▸ ACTION ITEM
With pictures left out, only the lines from the one containing "Image resolution: width=1031" through the end of the records should be reproduced exactly, please.

Screenshot grounding data
******************************
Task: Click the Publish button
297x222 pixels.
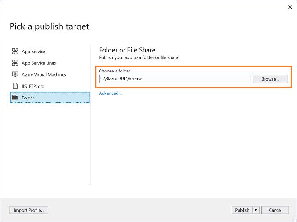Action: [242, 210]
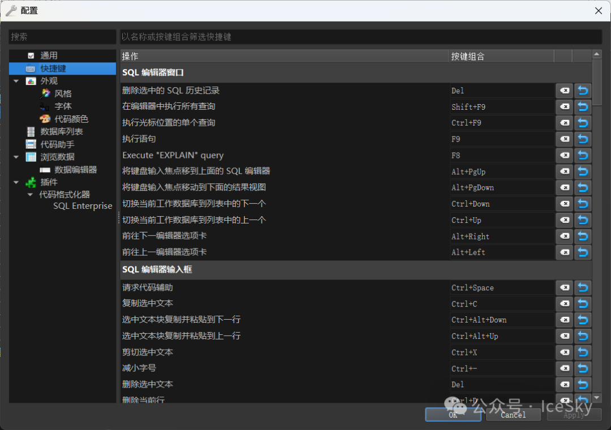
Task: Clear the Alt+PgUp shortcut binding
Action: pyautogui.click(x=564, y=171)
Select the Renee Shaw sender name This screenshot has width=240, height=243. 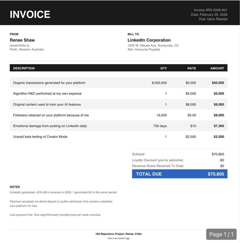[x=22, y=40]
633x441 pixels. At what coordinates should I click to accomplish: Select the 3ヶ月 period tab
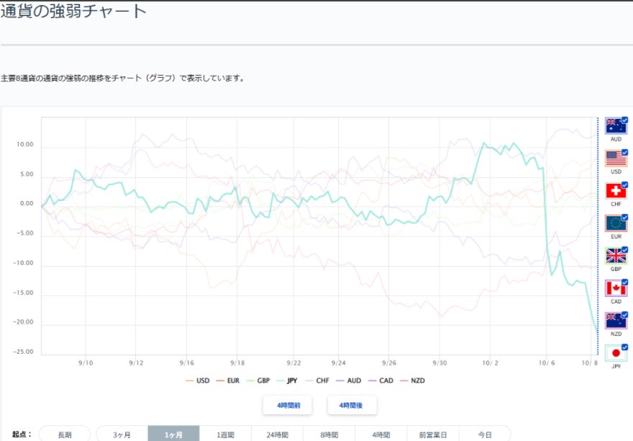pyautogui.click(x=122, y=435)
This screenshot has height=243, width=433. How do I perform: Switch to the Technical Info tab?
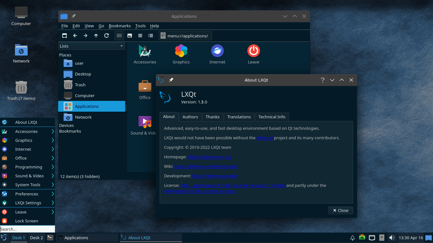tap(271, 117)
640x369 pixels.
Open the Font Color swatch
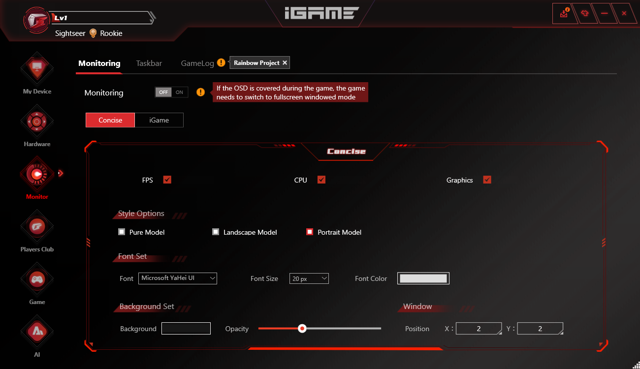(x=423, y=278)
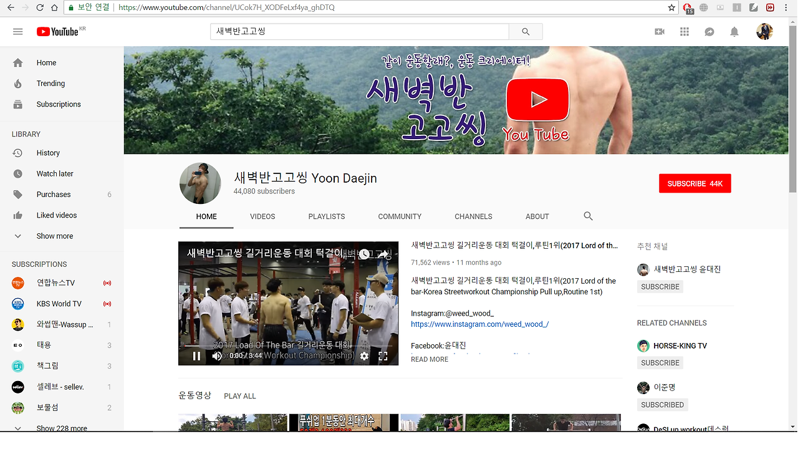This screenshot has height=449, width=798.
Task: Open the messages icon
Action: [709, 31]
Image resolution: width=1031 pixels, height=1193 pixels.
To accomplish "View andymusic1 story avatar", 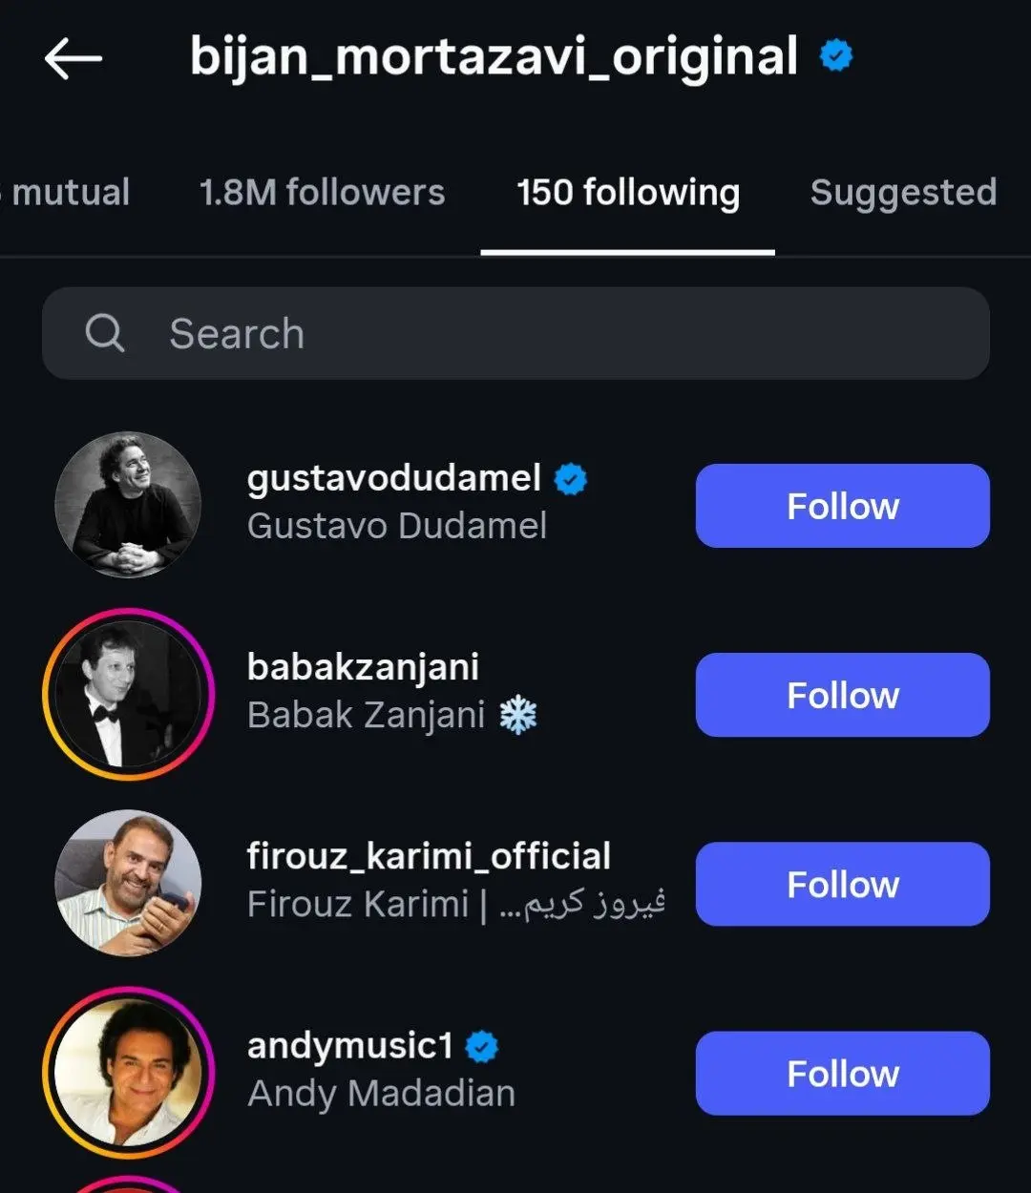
******************************
▸ EXERCISE OUTPUT
Image resolution: width=1031 pixels, height=1193 pixels.
To accomplish "View andymusic1 story avatar", 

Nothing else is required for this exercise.